Exercise description = Search the listing below for the line with "Where should I", then write out that line and every one after it exactly, without the pictures.
Top of Working data
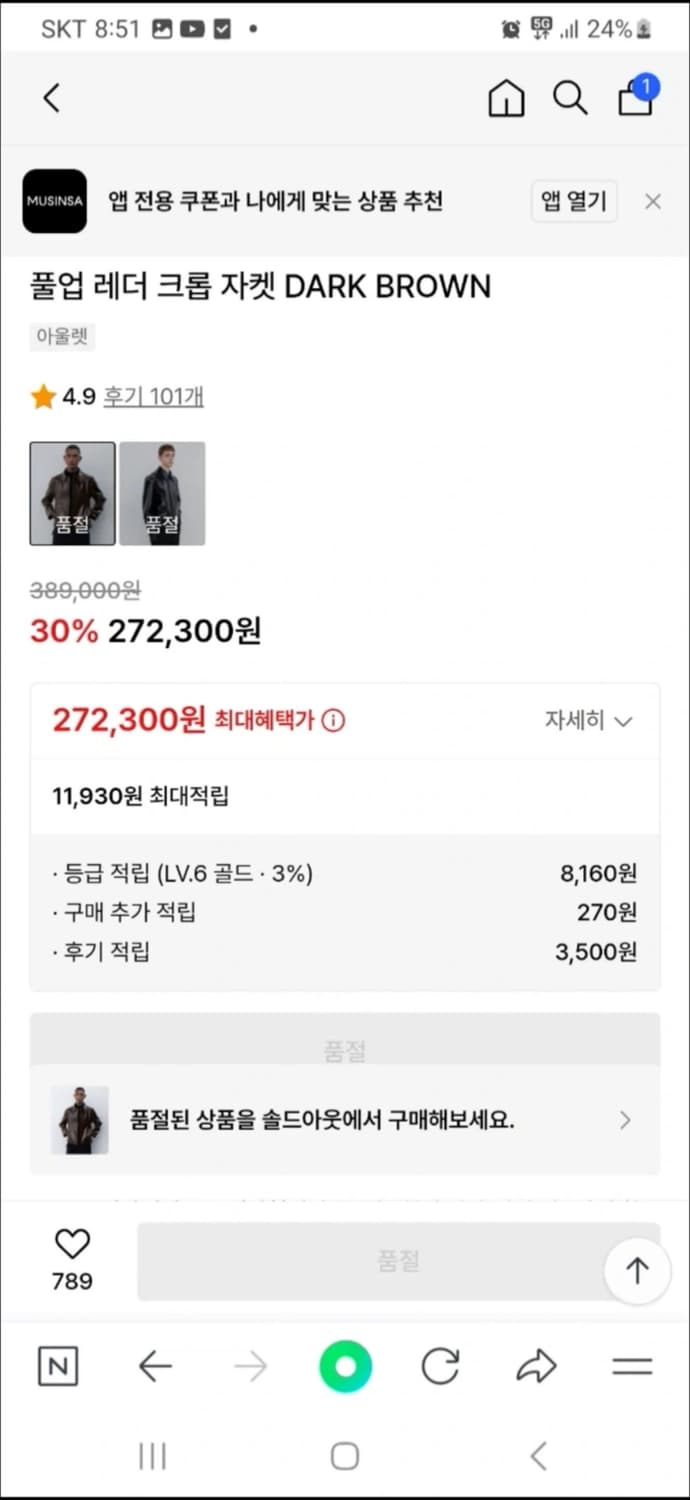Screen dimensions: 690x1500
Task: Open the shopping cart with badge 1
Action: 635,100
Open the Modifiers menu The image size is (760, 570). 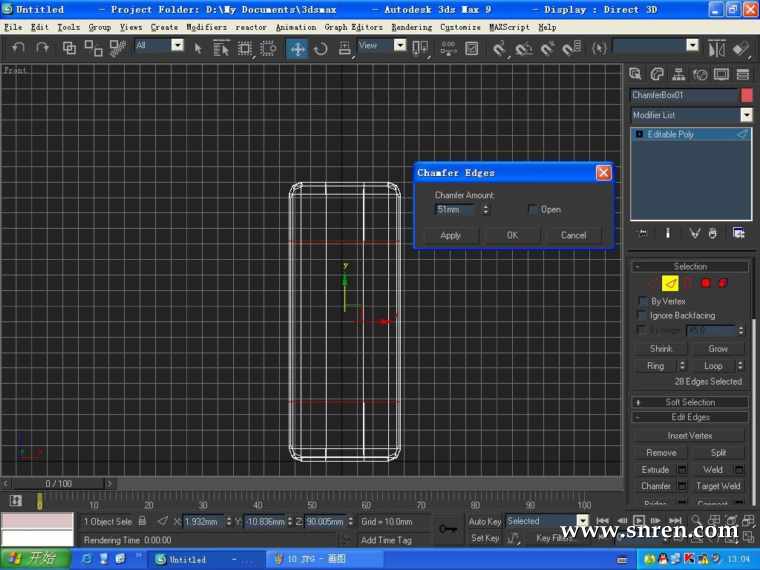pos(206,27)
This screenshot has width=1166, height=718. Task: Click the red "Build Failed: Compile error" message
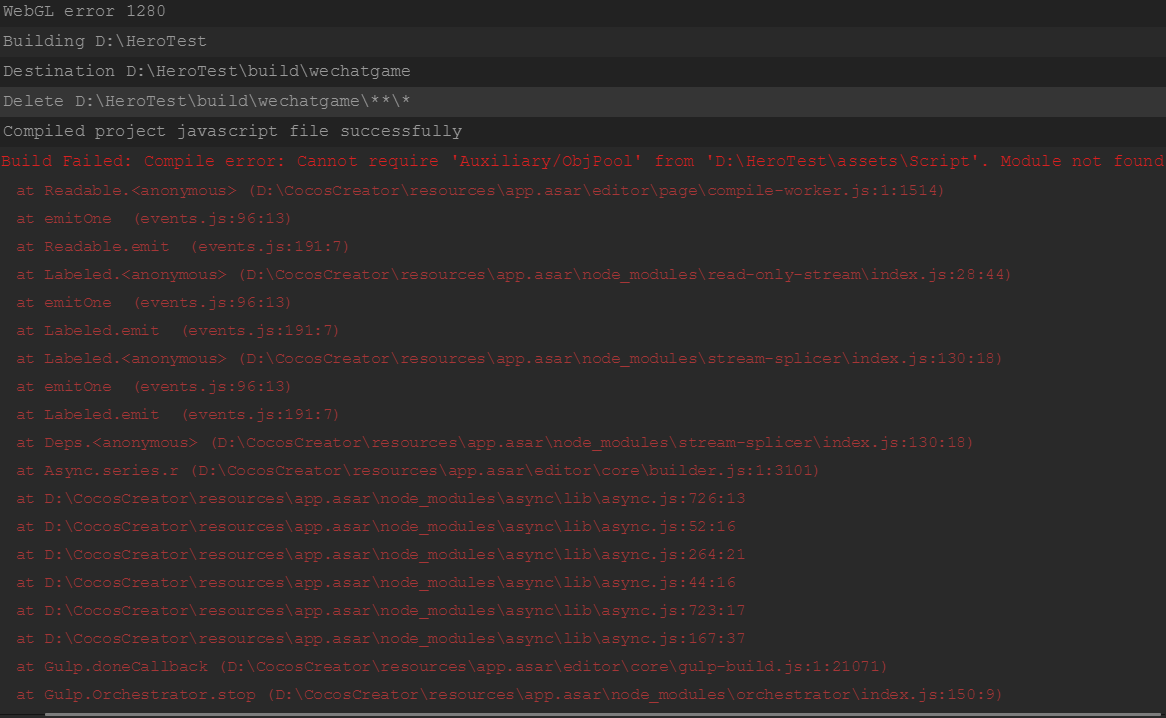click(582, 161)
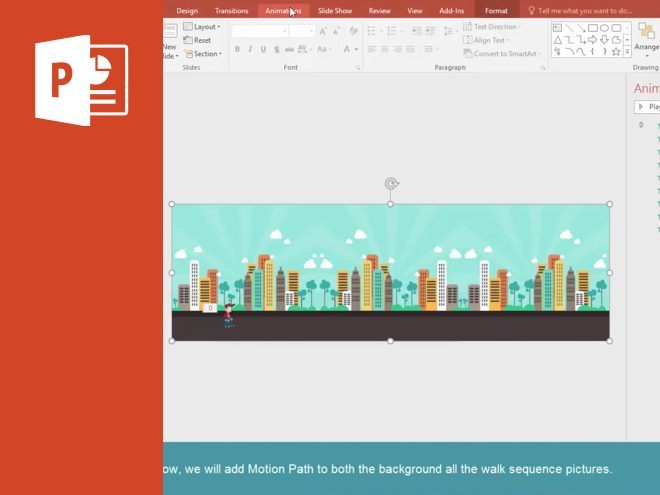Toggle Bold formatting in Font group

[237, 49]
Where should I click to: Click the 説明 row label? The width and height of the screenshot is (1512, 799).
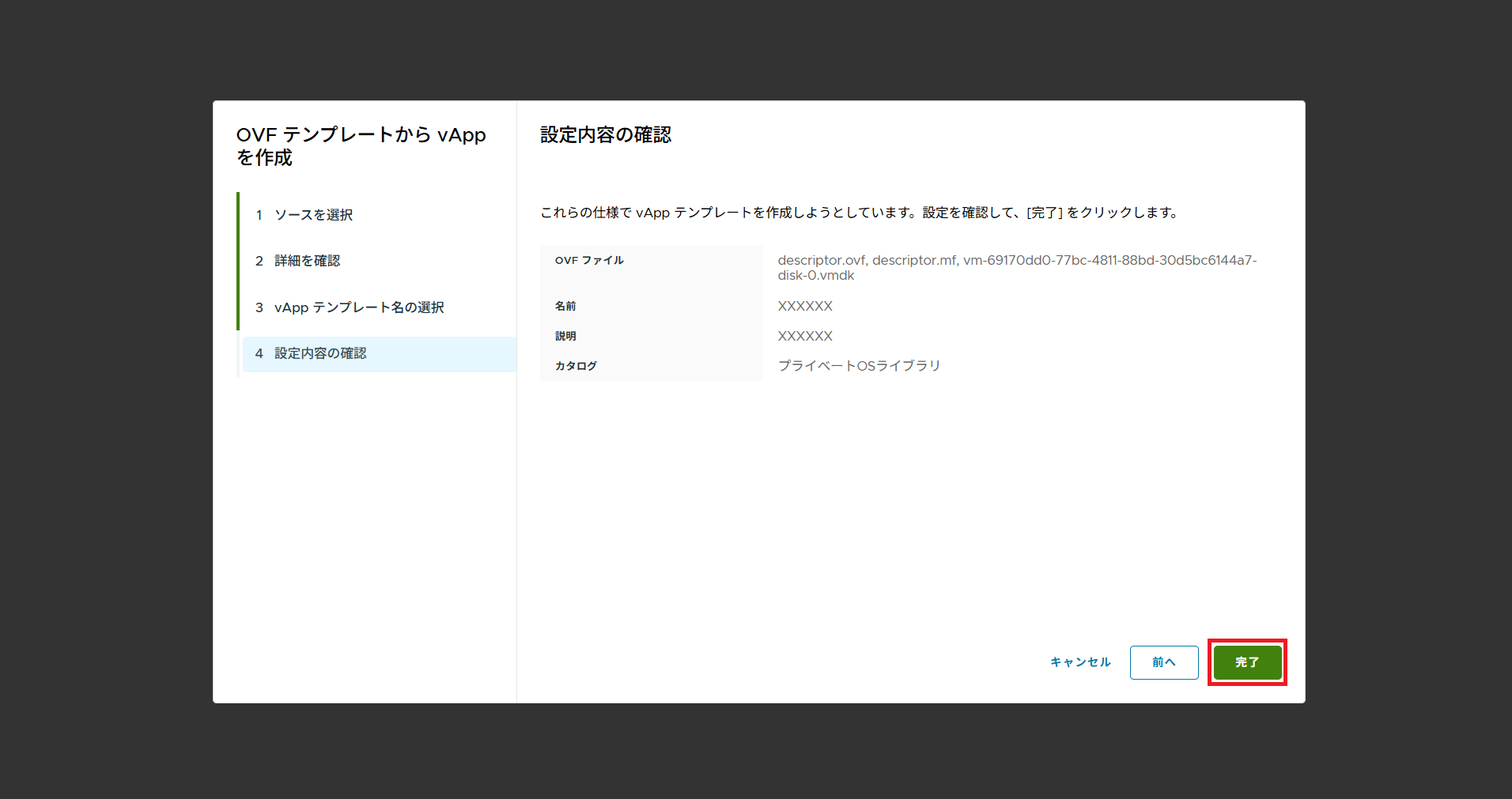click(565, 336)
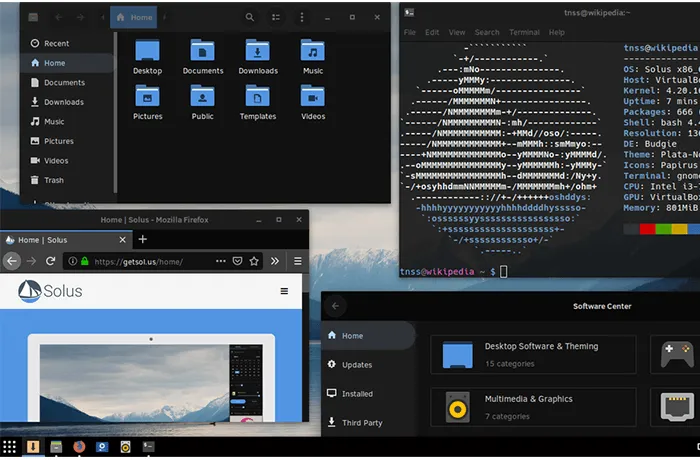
Bottom of Working data
Solution to this task =
Where should I click to: Click the 説明 row label? The width and height of the screenshot is (1512, 799).
click(565, 336)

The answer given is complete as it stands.